Parts of the exercise:
(1) Summarize the discussion of policy diffusion in two sentences.
(2) In the discussion of policy diffusion, what do some researchers consider a central causal factor in governments learning from one another?

Text shown:
==================================================

Do you have thoughts on the difference between intentional and unintentional diffusion?
Intentional. Country A actively tries to export its policies. Perhaps it is trying to establish itself as a leader on a specific issue, or shape global standards in a way that benefits local companies. The literature on “niche diplomacy” might be somewhat relevant here.
Unintentional. A is “doing its own thing”, and isn’t going out of its way to export its ideas. Possible implications:
The path to impact from A to influential country B is fuzzier.
It might be harder for someone working in A to tell who is learning from their policies. So we’d need people working in B to tell people in A that they’re having an impact.
Also, getting people to pursue this path might be challenging because of things like status effects and people preferring to live in EA hubs.
Hi Jia, I don’t know much about policy diffusion, unfortunately. From the brief reading I have done, both seem to occur. Learning from other governments appears to be important; according to some researchers, exchange via membership in international organisations is a central causal factor. “Intentional” governments could make active engagement in these a higher priority.
Thanks for this post—this seems like an important and under-discussed idea!
I think that that should indeed help increase the status that people can expect from pursuing this path, and thereby reduce the extent to which worries about status will stop people going into this path. But I’d guess that what Jia had in mind might’ve been primarily about status within EA/among EAs.
In general, EAs might be biased towards roles in explicitly EA organisations partly because that gives them more status among other EAs, because it’s easier for other EAs to understand whether and why those roles are important. If you’re doing a really important role in some important government/foundation/company, other EAs may just not know whether or why that role or org is important. (See e.g. here and here for some similar arguments.)
And this issue may be more intense the less well known or influential-seeming the government/foundation/company is. So this might make EAs biased towards working at EA orgs rather than the US government, and being towards the latter rather than a smaller and more innovation government.
This definitely isn’t a reason why we shouldn’t highlight the value of this path, though—if anything, it would push in favour of saying more loudly and more often how useful this path would be! (Conditional on this path indeed being a good idea, which I’d currently guess it is.) That way, we can increase how well EAs understand the value of this path, and thus allow people pursuing this path to get a more appropriate level of status (relative to e.g. people working at EA orgs).
(I’d probably prefer it if people in general cared less about status. But I think a lot of people do care about status, myself included, and it seems hard to make oneself care substantially less. So it might sometimes be best to just try to make status more aligned with impact.)
Governments may also compete on being innovative, adding to your diffusion point.

==================================================

Extracted data:
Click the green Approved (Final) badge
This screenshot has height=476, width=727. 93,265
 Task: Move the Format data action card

==================================================

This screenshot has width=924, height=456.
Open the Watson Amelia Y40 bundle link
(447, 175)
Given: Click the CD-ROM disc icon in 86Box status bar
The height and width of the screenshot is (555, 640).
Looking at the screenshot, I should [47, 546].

==================================================

Answers to the exercise:
(1) The discussion contrasts intentional diffusion, in which a country actively tries to export its policies, with unintentional diffusion, in which the country's path to influencing others is fuzzier and harder to track. It also argues that EAs may favor roles in explicitly EA organizations because those roles bring more status among other EAs, so the value of working in less well-known governments should be stated more loudly and more often.

(2) Exchange through membership in international organizations.